=== Information given ===
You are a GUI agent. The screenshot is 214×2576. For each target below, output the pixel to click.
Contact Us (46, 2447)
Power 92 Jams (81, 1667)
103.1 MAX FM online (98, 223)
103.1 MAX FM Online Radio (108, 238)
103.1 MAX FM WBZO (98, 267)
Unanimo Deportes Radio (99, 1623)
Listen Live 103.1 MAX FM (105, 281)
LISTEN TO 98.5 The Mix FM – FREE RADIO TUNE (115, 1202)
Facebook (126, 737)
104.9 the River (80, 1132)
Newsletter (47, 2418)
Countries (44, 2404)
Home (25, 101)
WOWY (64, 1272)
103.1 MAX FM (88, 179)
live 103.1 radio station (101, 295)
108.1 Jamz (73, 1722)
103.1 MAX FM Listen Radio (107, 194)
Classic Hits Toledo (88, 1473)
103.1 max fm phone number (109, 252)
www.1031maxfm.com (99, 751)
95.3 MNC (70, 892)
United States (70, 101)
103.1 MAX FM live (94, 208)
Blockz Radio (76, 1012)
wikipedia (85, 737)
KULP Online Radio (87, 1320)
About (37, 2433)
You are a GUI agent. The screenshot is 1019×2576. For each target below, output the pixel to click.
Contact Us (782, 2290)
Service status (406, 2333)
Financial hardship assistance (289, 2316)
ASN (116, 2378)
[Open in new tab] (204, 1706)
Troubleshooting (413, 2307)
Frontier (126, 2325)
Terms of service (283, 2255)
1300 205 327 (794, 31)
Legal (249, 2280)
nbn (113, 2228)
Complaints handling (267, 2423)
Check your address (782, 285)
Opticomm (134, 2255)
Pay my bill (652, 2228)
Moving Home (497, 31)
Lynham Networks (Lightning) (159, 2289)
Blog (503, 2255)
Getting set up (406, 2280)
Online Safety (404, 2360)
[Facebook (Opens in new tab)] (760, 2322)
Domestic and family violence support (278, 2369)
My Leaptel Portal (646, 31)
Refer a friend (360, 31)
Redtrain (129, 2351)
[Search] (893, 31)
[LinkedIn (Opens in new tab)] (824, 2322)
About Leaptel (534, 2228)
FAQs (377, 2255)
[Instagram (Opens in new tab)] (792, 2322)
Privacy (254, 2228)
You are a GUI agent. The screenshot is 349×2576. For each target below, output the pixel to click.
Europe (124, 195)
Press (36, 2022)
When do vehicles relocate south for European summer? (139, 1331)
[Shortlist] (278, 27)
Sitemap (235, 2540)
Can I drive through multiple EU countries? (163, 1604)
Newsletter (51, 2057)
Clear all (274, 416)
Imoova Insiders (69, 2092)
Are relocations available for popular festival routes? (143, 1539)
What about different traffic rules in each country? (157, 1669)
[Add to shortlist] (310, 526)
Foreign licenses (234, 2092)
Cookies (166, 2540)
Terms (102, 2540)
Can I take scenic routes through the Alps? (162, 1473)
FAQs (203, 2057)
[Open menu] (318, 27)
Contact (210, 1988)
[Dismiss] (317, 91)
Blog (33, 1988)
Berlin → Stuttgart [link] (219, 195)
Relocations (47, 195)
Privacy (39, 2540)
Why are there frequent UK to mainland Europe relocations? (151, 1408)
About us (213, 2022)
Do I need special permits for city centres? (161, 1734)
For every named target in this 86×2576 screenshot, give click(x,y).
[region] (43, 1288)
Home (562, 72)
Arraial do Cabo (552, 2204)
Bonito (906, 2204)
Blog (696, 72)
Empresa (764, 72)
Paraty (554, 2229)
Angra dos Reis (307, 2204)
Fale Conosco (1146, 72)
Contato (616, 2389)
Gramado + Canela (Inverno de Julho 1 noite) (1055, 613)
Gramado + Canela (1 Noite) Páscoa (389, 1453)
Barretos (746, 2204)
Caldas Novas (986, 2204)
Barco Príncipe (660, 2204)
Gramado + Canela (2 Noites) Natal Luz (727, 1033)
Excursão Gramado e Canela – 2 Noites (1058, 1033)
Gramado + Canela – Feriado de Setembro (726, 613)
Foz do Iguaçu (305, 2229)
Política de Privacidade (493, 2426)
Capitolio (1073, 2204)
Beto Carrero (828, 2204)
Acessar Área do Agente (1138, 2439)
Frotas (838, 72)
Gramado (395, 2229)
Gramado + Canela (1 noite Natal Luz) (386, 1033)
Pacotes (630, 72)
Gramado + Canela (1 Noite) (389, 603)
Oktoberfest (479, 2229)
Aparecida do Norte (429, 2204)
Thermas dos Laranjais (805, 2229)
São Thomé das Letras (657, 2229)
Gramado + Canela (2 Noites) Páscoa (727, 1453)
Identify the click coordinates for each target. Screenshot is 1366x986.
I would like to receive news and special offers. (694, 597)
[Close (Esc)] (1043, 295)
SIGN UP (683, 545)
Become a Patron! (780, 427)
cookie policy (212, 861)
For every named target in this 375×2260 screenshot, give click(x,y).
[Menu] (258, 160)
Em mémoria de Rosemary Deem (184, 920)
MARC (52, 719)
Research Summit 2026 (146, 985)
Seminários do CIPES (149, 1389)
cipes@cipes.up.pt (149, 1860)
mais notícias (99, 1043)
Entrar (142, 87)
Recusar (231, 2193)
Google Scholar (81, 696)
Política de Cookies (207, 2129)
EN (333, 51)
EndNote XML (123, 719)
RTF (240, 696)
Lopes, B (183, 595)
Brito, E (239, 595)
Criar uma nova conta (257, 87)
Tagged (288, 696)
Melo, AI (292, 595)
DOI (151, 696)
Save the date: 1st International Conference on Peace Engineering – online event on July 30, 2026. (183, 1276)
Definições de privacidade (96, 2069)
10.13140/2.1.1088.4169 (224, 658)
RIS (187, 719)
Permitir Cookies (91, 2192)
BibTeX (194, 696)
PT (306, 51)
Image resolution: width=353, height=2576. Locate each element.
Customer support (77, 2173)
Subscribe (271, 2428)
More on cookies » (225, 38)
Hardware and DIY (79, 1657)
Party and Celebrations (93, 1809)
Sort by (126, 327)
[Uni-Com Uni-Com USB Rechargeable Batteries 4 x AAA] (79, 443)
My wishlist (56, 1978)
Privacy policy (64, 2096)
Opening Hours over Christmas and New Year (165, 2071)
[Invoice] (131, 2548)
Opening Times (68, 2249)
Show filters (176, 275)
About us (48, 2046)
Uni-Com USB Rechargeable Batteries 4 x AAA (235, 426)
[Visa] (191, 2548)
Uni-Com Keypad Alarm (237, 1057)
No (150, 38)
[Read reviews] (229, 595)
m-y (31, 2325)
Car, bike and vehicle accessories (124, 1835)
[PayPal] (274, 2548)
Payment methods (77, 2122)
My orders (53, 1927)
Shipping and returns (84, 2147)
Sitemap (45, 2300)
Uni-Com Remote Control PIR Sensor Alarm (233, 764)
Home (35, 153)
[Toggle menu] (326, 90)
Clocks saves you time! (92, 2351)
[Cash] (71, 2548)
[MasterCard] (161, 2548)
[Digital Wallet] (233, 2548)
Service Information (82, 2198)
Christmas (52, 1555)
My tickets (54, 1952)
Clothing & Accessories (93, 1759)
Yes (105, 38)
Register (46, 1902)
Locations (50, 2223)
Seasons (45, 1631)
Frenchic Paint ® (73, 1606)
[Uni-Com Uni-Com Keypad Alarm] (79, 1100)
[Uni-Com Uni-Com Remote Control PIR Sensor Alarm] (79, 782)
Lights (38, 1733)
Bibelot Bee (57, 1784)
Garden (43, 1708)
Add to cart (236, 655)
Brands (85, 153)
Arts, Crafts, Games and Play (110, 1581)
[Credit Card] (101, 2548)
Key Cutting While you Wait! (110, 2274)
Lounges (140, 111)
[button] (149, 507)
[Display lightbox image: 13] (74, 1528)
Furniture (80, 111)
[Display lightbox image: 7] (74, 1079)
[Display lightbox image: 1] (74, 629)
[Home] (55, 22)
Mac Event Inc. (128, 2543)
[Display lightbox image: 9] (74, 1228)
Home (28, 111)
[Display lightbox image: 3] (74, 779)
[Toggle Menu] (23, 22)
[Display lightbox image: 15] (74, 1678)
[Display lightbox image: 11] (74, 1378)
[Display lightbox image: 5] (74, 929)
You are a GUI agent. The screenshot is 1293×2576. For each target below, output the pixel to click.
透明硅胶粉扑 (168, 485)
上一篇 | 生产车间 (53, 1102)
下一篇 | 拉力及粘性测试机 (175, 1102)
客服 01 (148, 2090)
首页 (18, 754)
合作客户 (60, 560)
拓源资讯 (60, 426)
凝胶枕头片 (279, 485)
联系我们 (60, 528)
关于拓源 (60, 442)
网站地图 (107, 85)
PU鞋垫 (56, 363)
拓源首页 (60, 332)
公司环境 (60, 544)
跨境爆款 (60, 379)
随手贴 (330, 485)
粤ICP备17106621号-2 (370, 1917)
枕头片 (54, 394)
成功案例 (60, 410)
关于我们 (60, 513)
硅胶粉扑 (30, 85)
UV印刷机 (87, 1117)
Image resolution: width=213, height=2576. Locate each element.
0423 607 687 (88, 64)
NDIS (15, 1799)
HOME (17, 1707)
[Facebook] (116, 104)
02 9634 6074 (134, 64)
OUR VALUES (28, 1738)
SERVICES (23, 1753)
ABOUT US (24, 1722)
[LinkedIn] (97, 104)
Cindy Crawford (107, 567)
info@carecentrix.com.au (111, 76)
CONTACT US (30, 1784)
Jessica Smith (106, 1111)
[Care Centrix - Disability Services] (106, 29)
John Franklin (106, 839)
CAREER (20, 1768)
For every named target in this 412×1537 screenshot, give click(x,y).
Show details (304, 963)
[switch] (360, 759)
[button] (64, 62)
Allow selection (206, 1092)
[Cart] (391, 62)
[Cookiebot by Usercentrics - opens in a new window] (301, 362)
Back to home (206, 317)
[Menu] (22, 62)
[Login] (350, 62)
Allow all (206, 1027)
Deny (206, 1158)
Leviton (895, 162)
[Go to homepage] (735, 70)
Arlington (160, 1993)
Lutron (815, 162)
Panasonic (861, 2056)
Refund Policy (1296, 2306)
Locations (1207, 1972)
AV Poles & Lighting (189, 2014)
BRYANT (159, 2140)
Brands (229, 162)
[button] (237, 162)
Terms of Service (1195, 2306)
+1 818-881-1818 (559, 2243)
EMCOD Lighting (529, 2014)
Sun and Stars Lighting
===
* What you are asked to do *
Please write out, exactly as they appear above, only the lines in the stretch from the line with "Listen Live 103.1 MAX FM (105, 281)" through the line with "Press (36, 2022)".

* Written solution *
Listen Live 103.1 MAX FM (105, 281)
LISTEN TO 98.5 The Mix FM – FREE RADIO TUNE (115, 1202)
Facebook (126, 737)
104.9 the River (80, 1132)
Newsletter (47, 2418)
Countries (44, 2404)
Home (25, 101)
WOWY (64, 1272)
103.1 MAX FM (88, 179)
live 103.1 radio station (101, 295)
108.1 Jamz (73, 1722)
103.1 MAX FM Listen Radio (107, 194)
Classic Hits Toledo (88, 1473)
103.1 max fm phone number (109, 252)
www.1031maxfm.com (99, 751)
95.3 MNC (70, 892)
United States (70, 101)
103.1 MAX FM live (94, 208)
Blockz Radio (76, 1012)
wikipedia (85, 737)
KULP Online Radio (87, 1320)
About (37, 2433)
You are a GUI agent. The screenshot is 1019×2576. For each target below, output the pixel to click.
Contact Us (782, 2290)
Service status (406, 2333)
Financial hardship assistance (289, 2316)
ASN (116, 2378)
[Open in new tab] (204, 1706)
Troubleshooting (413, 2307)
Frontier (126, 2325)
Terms of service (283, 2255)
1300 205 327 (794, 31)
Legal (249, 2280)
nbn (113, 2228)
Complaints handling (267, 2423)
Check your address (782, 285)
Opticomm (134, 2255)
Pay my bill (652, 2228)
Moving Home (497, 31)
Lynham Networks (Lightning) (159, 2289)
Blog (503, 2255)
Getting set up (406, 2280)
Online Safety (404, 2360)
[Facebook (Opens in new tab)] (760, 2322)
Domestic and family violence support (278, 2369)
My Leaptel Portal (646, 31)
Refer a friend (360, 31)
Redtrain (129, 2351)
[Search] (893, 31)
[LinkedIn (Opens in new tab)] (824, 2322)
About Leaptel (534, 2228)
FAQs (377, 2255)
[Instagram (Opens in new tab)] (792, 2322)
Privacy (254, 2228)
You are a GUI agent. The screenshot is 349×2576. For each target below, output the pixel to click.
Europe (124, 195)
Press (36, 2022)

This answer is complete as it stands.